[Recorded data]
□ □ □ □ □ □ □
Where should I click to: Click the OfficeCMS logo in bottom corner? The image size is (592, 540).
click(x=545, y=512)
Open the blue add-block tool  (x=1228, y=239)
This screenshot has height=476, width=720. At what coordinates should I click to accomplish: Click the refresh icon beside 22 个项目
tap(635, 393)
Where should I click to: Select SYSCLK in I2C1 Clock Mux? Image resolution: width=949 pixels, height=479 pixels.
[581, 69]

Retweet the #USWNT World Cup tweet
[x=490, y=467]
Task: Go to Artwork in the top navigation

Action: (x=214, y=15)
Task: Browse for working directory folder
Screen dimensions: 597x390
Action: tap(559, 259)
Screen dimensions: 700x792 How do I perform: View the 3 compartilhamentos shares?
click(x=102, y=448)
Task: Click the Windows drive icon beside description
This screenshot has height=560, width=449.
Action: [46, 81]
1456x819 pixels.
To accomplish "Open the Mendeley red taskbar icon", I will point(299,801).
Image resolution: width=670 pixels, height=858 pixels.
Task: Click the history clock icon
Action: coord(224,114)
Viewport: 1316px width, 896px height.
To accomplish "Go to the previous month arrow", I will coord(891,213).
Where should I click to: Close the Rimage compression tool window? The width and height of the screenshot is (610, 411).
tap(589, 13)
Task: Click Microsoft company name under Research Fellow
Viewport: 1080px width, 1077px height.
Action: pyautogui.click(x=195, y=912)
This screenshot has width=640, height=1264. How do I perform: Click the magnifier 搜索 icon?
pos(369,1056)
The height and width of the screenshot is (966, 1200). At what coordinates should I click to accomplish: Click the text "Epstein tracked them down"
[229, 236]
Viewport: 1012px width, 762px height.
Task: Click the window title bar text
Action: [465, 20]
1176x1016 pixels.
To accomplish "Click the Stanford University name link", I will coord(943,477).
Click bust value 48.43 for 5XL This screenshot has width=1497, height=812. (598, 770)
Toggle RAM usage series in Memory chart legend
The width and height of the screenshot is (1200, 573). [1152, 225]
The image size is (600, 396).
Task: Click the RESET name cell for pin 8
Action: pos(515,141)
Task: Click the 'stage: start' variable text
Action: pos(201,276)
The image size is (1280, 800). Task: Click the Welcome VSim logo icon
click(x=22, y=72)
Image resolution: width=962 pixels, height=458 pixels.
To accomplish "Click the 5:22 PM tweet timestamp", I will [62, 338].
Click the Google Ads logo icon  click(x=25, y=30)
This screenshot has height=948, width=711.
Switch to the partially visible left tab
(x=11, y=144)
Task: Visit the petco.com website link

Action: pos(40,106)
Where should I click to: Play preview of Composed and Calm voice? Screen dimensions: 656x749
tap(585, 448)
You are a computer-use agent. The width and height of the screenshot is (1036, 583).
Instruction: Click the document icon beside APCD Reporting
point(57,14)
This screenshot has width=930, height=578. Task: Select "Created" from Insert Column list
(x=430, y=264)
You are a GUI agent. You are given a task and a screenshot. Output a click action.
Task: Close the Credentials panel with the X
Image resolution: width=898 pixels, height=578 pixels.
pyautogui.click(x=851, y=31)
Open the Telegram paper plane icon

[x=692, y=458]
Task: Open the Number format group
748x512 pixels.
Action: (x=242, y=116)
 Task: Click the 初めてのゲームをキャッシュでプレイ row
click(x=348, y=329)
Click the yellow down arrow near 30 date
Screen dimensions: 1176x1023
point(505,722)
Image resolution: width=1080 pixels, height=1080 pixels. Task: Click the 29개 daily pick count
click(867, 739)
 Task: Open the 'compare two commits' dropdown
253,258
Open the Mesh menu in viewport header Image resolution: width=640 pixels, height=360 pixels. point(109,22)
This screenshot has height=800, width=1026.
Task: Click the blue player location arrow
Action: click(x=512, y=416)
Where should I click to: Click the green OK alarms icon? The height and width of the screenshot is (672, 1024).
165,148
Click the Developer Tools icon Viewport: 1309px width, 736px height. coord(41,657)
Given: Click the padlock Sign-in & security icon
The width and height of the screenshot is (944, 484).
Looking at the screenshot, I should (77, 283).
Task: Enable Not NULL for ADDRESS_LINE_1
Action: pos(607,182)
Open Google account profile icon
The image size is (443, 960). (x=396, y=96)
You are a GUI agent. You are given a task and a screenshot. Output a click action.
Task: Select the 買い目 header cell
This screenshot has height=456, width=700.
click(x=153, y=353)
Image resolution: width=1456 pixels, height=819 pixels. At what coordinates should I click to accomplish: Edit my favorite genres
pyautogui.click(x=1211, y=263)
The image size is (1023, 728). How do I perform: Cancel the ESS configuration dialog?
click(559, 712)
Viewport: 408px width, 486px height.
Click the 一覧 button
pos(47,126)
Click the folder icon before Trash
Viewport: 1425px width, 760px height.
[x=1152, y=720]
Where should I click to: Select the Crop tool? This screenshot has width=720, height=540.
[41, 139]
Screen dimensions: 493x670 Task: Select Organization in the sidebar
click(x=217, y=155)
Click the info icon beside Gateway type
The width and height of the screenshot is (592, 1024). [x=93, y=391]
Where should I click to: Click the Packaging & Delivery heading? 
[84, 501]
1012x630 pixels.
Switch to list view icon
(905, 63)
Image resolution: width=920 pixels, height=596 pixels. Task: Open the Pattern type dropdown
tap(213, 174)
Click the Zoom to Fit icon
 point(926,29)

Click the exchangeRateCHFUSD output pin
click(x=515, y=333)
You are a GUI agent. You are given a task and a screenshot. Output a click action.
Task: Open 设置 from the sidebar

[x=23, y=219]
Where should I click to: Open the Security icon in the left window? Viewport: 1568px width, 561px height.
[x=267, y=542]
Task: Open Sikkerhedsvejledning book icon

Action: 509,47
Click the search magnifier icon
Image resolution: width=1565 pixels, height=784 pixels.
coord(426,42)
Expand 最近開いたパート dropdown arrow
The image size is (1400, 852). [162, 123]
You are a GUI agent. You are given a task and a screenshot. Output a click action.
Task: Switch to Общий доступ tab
□ □ □ □ □ □ □
# What needs to be done
Each record must be returned in full and exactly.

# Written solution
Where should I click to: Click the OfficeCMS logo in bottom corner? The image size is (592, 540).
click(x=545, y=512)
Open the blue add-block tool  (x=1228, y=239)
This screenshot has height=476, width=720. At what coordinates should I click to accomplish: Click the refresh icon beside 22 个项目
tap(635, 393)
Where should I click to: Select SYSCLK in I2C1 Clock Mux? Image resolution: width=949 pixels, height=479 pixels.
[581, 69]

Retweet the #USWNT World Cup tweet
[x=490, y=467]
Task: Go to Artwork in the top navigation

Action: (x=214, y=15)
Task: Browse for working directory folder
Screen dimensions: 597x390
Action: tap(559, 259)
Screen dimensions: 700x792 How do I perform: View the 3 compartilhamentos shares?
click(x=102, y=448)
Task: Click the Windows drive icon beside description
This screenshot has height=560, width=449.
Action: [46, 81]
1456x819 pixels.
To accomplish "Open the Mendeley red taskbar icon", I will point(299,801).
Image resolution: width=670 pixels, height=858 pixels.
Task: Click the history clock icon
Action: coord(224,114)
Viewport: 1316px width, 896px height.
To accomplish "Go to the previous month arrow", I will coord(891,213).
Where should I click to: Close the Rimage compression tool window? The width and height of the screenshot is (610, 411).
tap(589, 13)
Task: Click Microsoft company name under Research Fellow
Viewport: 1080px width, 1077px height.
Action: pyautogui.click(x=195, y=912)
This screenshot has width=640, height=1264. How do I perform: Click the magnifier 搜索 icon?
pos(369,1056)
The height and width of the screenshot is (966, 1200). At what coordinates should I click to accomplish: Click the text "Epstein tracked them down"
[229, 236]
Viewport: 1012px width, 762px height.
Task: Click the window title bar text
Action: [465, 20]
1176x1016 pixels.
To accomplish "Click the Stanford University name link", I will coord(943,477).
Click bust value 48.43 for 5XL This screenshot has width=1497, height=812. (598, 770)
Toggle RAM usage series in Memory chart legend
The width and height of the screenshot is (1200, 573). [1152, 225]
The image size is (600, 396).
Task: Click the RESET name cell for pin 8
Action: pos(515,141)
Task: Click the 'stage: start' variable text
Action: pos(201,276)
The image size is (1280, 800). Task: Click the Welcome VSim logo icon
click(x=22, y=72)
Image resolution: width=962 pixels, height=458 pixels.
To accomplish "Click the 5:22 PM tweet timestamp", I will [62, 338].
Click the Google Ads logo icon  click(x=25, y=30)
This screenshot has height=948, width=711.
Switch to the partially visible left tab
(x=11, y=144)
Task: Visit the petco.com website link

Action: pos(40,106)
Where should I click to: Play preview of Composed and Calm voice? Screen dimensions: 656x749
tap(585, 448)
You are a computer-use agent. The width and height of the screenshot is (1036, 583).
Instruction: Click the document icon beside APCD Reporting
point(57,14)
This screenshot has width=930, height=578. Task: Select "Created" from Insert Column list
(x=430, y=264)
You are a GUI agent. You are given a task and a screenshot. Output a click action.
Task: Close the Credentials panel with the X
Image resolution: width=898 pixels, height=578 pixels.
pyautogui.click(x=851, y=31)
Open the Telegram paper plane icon

[x=692, y=458]
Task: Open the Number format group
748x512 pixels.
Action: (x=242, y=116)
 Task: Click the 初めてのゲームをキャッシュでプレイ row
click(x=348, y=329)
Click the yellow down arrow near 30 date
Screen dimensions: 1176x1023
point(505,722)
Image resolution: width=1080 pixels, height=1080 pixels. Task: Click the 29개 daily pick count
click(867, 739)
 Task: Open the 'compare two commits' dropdown
253,258
Open the Mesh menu in viewport header Image resolution: width=640 pixels, height=360 pixels. point(109,22)
This screenshot has height=800, width=1026.
Task: Click the blue player location arrow
Action: click(x=512, y=416)
Where should I click to: Click the green OK alarms icon? The height and width of the screenshot is (672, 1024).
165,148
Click the Developer Tools icon Viewport: 1309px width, 736px height. coord(41,657)
Given: Click the padlock Sign-in & security icon
The width and height of the screenshot is (944, 484).
Looking at the screenshot, I should (77, 283).
Task: Enable Not NULL for ADDRESS_LINE_1
Action: pos(607,182)
Open Google account profile icon
The image size is (443, 960). (x=396, y=96)
You are a GUI agent. You are given a task and a screenshot. Output a click action.
Task: Select the 買い目 header cell
This screenshot has height=456, width=700.
click(x=153, y=353)
Image resolution: width=1456 pixels, height=819 pixels. At what coordinates should I click to accomplish: Edit my favorite genres
pyautogui.click(x=1211, y=263)
The image size is (1023, 728). How do I perform: Cancel the ESS configuration dialog?
click(559, 712)
Viewport: 408px width, 486px height.
Click the 一覧 button
pos(47,126)
Click the folder icon before Trash
Viewport: 1425px width, 760px height.
[x=1152, y=720]
Where should I click to: Select the Crop tool? This screenshot has width=720, height=540.
[41, 139]
Screen dimensions: 493x670 Task: Select Organization in the sidebar
click(x=217, y=155)
Click the info icon beside Gateway type
The width and height of the screenshot is (592, 1024). [x=93, y=391]
Where should I click to: Click the Packaging & Delivery heading? 
[84, 501]
1012x630 pixels.
Switch to list view icon
(905, 63)
Image resolution: width=920 pixels, height=596 pixels. Task: Open the Pattern type dropdown
tap(213, 174)
Click the Zoom to Fit icon
 point(926,29)

Click the exchangeRateCHFUSD output pin
click(x=515, y=333)
You are a GUI agent. You are given a task and a screenshot. Output a click action.
Task: Open 设置 from the sidebar

[x=23, y=219]
Where should I click to: Open the Security icon in the left window? Viewport: 1568px width, 561px height.
[x=267, y=542]
Task: Open Sikkerhedsvejledning book icon

Action: 509,47
Click the search magnifier icon
Image resolution: width=1565 pixels, height=784 pixels.
coord(426,42)
Expand 最近開いたパート dropdown arrow
The image size is (1400, 852). [162, 123]
You are a GUI agent. You are given a task and a screenshot. Output a click action.
Task: Switch to Общий доступ tab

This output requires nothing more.